The pleasant, tree-filled park embodies Hiroshima’s hope for a nuclear-free future. Walking the streets of this captivating, energetic modern city, it is impossible not to share the sentiment. Such complacency, though, is dispelled inside the Peace Memorial Museum.

Beautifully designed and curated, it tells Hiroshima’s post-nuclear story in uncompromising detail. The illustrated extracts of writings and spoken testimonials by survivors and the blood-curdling photographs of wounds and injuries are meant to display the evils of nuclear weaponry.

Sixty years have passed since the bombing, and touring Hiroshima today is emotive rather than distressing. No city in the outside world has the motive or dedication to protest more strongly against nuclear proliferation. Between 1968 and August 2004, Hiroshima’s mayors wrote 588 protest letters to the heads of nations conducting nuclear weapons tests. Each is displayed in the Peace Memorial Museum.

A City Reborn

Yet as evening descends on the bustling main streets, the neon glow of commerce, shopping and nightlife adds a rejuvenating ambience. Stores on the main streets are elegant and expensive; the chic boutiques along Jizo-dori could grace the streets of New York City. Ambient bars like Otis and Opium are classy and relaxing. And scores of exquisite Japanese restaurants are dotted around downtown.

But Hiroshima also harbors another rich secret, which (though well known by Japanese tourists) is often missed by other visitors. The island of Miyajima is home of the floating Itsukushima Shinto shrine one of Japan’s most revered sites.

Determined not to miss the early morning ferry, I jumped onto a tram and then took a taxi to the modern port district. From there, it was a 20-minute boat to the well-behaved and clearly tourist-trained, wild deer that welcomed me to the island, hoping no doubt to relieve me of any spare food. Undoubtedly, the shrine, which fronts a charming island attractively clad in trees and foliage, is best viewed on a sunny day.

During my visit, the clouds were low and a drizzly rain lingered in the air. But staring back across the waters at the city of Hiroshima, I pinched myself again and again unable to comprehend the beauty of the view. Sometimes, at times like these, the weight of history just takes over.

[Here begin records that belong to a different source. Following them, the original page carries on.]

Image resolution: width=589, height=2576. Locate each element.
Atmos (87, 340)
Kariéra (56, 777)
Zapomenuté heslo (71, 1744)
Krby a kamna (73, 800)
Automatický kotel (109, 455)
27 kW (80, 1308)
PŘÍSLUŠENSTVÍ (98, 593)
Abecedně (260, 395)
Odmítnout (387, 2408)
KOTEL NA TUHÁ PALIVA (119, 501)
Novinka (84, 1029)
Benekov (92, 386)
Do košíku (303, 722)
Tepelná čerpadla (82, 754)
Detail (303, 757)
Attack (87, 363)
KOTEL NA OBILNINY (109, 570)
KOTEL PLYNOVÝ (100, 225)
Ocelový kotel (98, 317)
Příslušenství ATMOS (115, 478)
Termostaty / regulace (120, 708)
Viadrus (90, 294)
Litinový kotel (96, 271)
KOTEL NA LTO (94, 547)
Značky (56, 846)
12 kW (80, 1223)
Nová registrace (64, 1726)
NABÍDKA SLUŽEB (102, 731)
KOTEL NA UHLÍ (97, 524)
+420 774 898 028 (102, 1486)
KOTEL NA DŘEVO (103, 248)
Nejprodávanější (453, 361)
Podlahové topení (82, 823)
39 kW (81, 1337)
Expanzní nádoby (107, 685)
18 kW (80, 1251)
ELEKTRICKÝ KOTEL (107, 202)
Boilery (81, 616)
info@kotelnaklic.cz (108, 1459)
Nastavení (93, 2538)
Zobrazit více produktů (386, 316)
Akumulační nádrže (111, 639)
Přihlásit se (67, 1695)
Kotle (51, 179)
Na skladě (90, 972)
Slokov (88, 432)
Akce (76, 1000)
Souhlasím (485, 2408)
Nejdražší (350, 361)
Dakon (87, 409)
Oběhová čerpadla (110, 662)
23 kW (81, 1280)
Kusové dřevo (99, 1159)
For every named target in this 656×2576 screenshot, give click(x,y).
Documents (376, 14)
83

Japan’s shinkansen bullet trains are fun and fast, spotlessly clean and very expensive, but an essential part of visiting. Launched in 1964 the brilliant white, snake-like trains were originally designed to travel at around 125 miles per hour. Today, they zip across Japan’s picturesque countryside at up to 185 miles per hour. There seems to be no more exciting or efficient way to travel across the country.
The bullet train network spreads across Japan’s main island of Honshu, linking Tokyo with most major cities, including Kyoto, Osaka and Hiroshima. Reserved tickets can be purchased in advance from the rail station, as can cheaper non-reserved tickets, for which seating is provided on a first-come, first-served basis in designated carriages. Trains leave and depart to a rigorously enforced schedule. So clients can sit back and enjoy the (extremely fast) ride.